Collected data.
────────────────────────────────────────

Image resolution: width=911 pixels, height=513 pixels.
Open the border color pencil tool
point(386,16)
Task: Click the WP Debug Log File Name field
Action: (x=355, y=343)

────────────────────────────────────────

Would you repeat each line above exactly as it stands?

SOLUTION TO THE PROBLEM.
Image resolution: width=911 pixels, height=513 pixels.
Open the border color pencil tool
point(386,16)
Task: Click the WP Debug Log File Name field
Action: (x=355, y=343)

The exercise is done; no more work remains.